── TASK INPUTS ──

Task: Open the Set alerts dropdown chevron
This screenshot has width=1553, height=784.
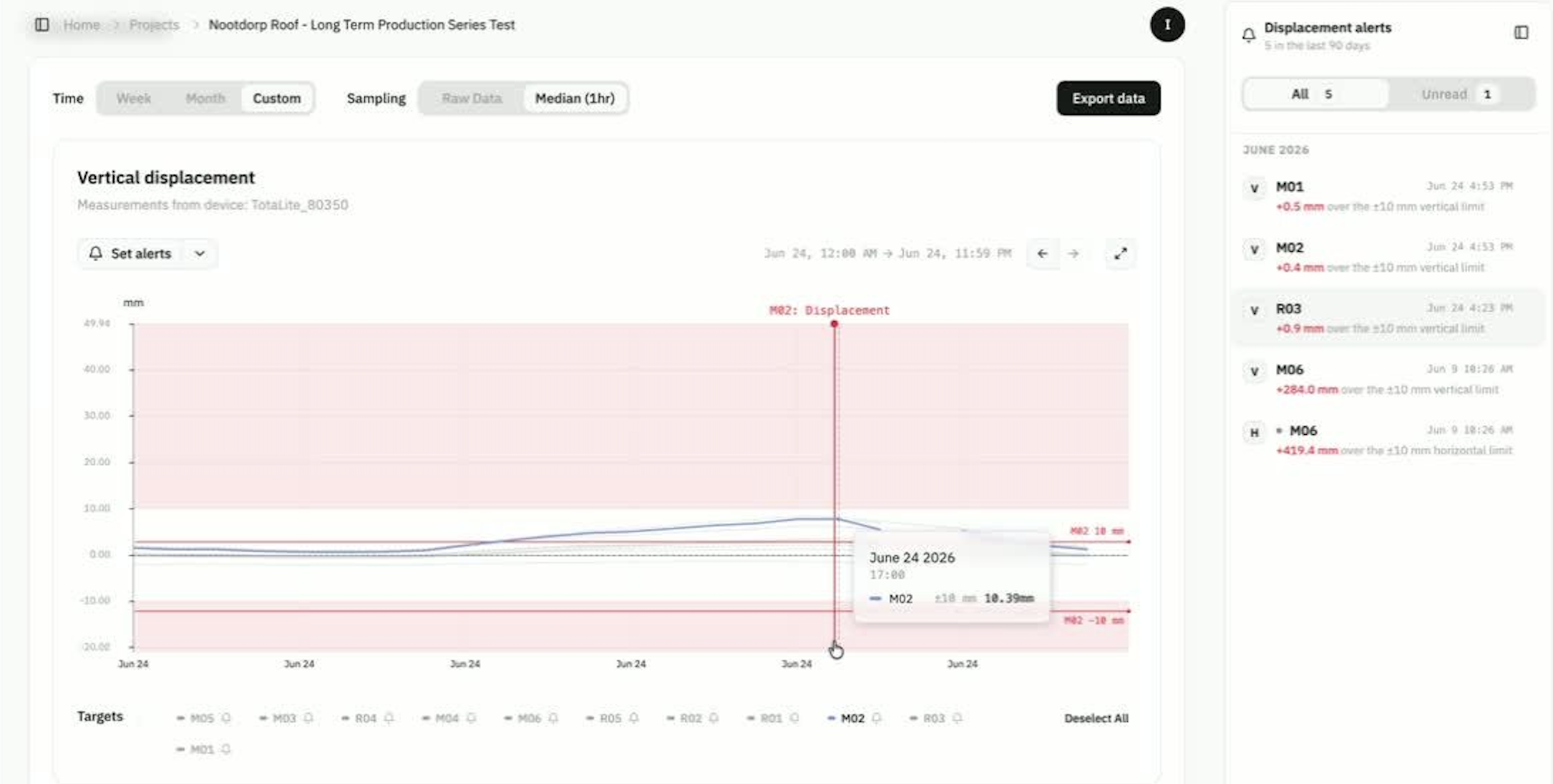Action: 200,254
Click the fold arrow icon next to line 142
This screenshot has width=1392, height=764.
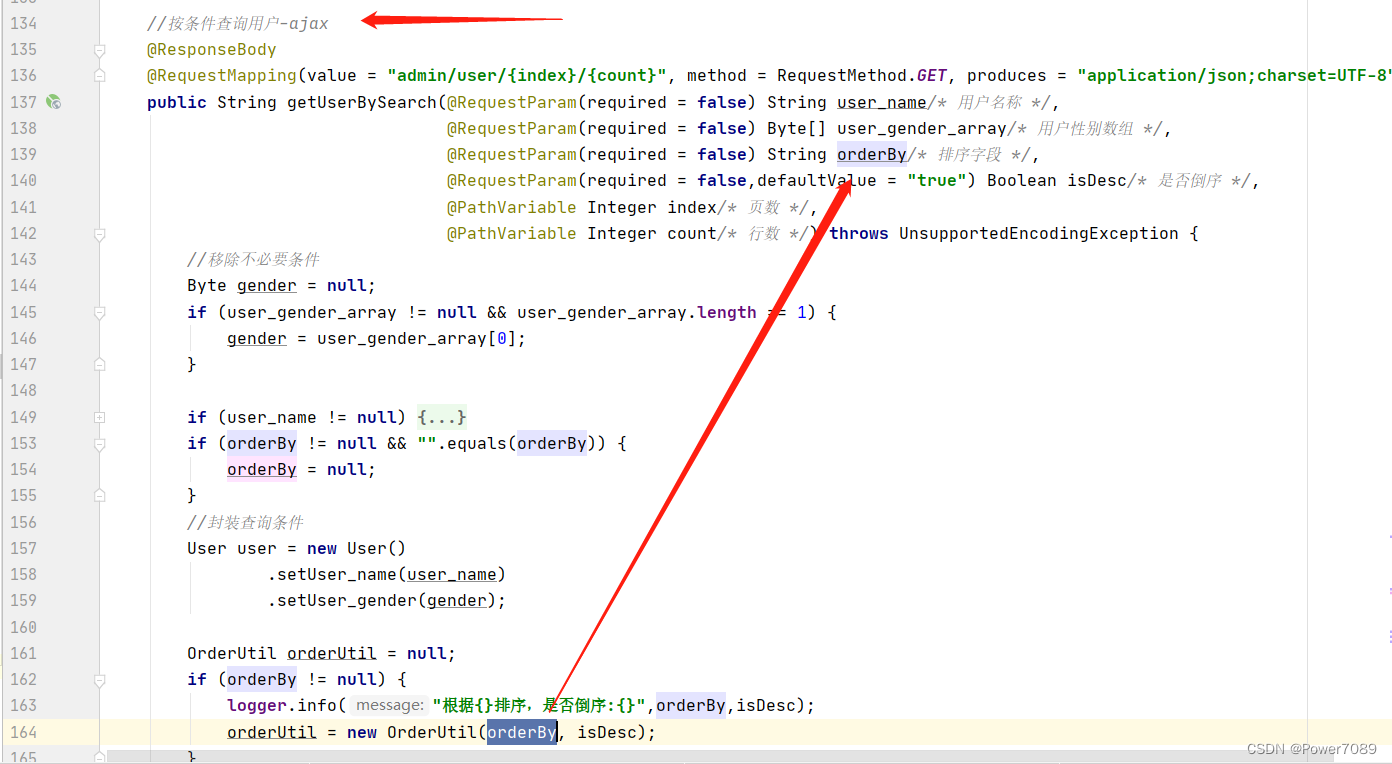pyautogui.click(x=98, y=232)
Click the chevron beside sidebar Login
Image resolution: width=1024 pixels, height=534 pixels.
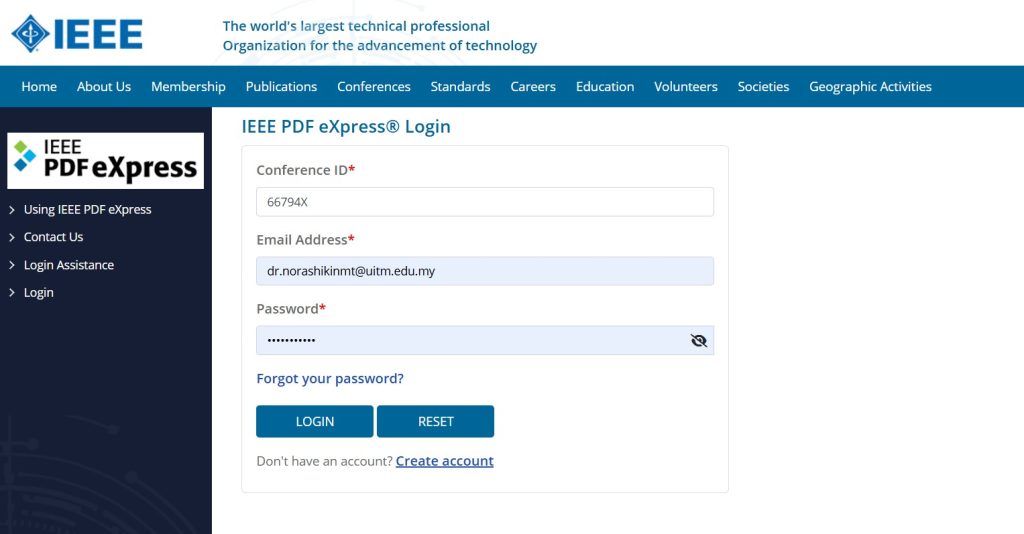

───

Using the records above, report how many lines include "chevron", with no words around the number.

2